Answer: √(Vg(σ1 - σ2))/k

At terminal velocity the net downward force equals drag: V*g*(rho1 - rho2) = k*v^2, so v = sqrt(V*g*(rho1 - rho2)/k). The stored option omits the square root.

Q15. Work done in increasing the size of a soap bubble from a radius of 3 cm to 5 cm is nearly (Surface tension of soap solution = 0.03 N m⁻¹)

1. 0.2π mJ
2. 2π mJ
3. 0.4π mJ
4. 4π mJ

Answer: 0.4π mJ

A soap bubble has two surfaces, so W = T*2*4*pi*(r2^2 - r1^2) = 0.03*8*pi*(0.05^2 - 0.03^2) = 0.03*8*pi*0.0016 = 3.84e-4 * pi J ~ 0.4*pi mJ.

Q16. Water is flowing continuously from a tap having an internal diameter 8 × 10⁻³ m. The water velocity as it leaves the tap is 0.4 m s⁻¹. The diameter of the water stream at a distance 2 × 10⁻¹ m below the tap is close to:

1. 7.5 × 10⁻³ m
2. 9.6 × 10⁻³ m
3. 3.6 × 10⁻³ m
4. 5.0 × 10⁻³ m

Answer: 3.6 × 10⁻³ m

Speed after falling 0.2 m: v2 = sqrt(v1^2 + 2 g h) = sqrt(0.16 + 4) = 2.04 m/s. Continuity A1 v1 = A2 v2 gives d2 = d1*sqrt(v1/v2) = 8e-3*sqrt(0.4/2.04) ~ 3.6e-3 m.

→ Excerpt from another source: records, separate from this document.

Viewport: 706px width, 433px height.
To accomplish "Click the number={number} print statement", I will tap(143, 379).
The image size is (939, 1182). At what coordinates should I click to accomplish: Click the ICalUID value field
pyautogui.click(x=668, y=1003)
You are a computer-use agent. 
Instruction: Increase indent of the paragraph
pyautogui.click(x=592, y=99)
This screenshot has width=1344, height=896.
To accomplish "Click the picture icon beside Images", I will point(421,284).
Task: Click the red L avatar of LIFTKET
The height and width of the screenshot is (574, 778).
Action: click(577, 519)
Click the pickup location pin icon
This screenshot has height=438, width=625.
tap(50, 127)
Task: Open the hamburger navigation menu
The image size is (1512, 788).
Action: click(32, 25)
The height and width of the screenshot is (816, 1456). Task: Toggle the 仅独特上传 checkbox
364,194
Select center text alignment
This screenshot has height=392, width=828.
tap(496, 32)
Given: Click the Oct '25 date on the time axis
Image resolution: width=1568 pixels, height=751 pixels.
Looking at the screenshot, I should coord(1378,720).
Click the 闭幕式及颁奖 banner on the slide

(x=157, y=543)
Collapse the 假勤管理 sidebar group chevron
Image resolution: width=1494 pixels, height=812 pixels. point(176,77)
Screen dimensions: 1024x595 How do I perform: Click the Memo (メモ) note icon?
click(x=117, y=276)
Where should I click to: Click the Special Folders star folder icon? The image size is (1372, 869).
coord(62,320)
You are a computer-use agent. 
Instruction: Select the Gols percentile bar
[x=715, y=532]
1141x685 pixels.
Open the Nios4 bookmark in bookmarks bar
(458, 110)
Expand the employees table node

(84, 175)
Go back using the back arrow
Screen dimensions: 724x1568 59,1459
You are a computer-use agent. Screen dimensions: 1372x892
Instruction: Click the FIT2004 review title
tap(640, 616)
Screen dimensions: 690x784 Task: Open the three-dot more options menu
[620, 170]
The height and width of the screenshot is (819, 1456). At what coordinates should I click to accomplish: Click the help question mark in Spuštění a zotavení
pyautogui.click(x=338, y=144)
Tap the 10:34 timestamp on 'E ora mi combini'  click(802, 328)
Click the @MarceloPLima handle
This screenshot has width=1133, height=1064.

Q17. Two mercury drops (each of radius r) merge to form bigger drop. The surface energy of the bigger drop, if T is the surface tension, is:

1. 4πr²T
2. 2πr²T
3. 2^(8/3)πr²T
4. 2^(5/3)πr²T

Answer: 2^(8/3)πr²T

When two mercury drops merge, their combined volume increases, leading to a larger drop with a new radius. The surface area of the larger drop is greater than the sum of the surface areas of the two smaller drops, resulting in a change in surface energy that can be calculated using the formula for surface energy, which incorporates the new radius and surface tension.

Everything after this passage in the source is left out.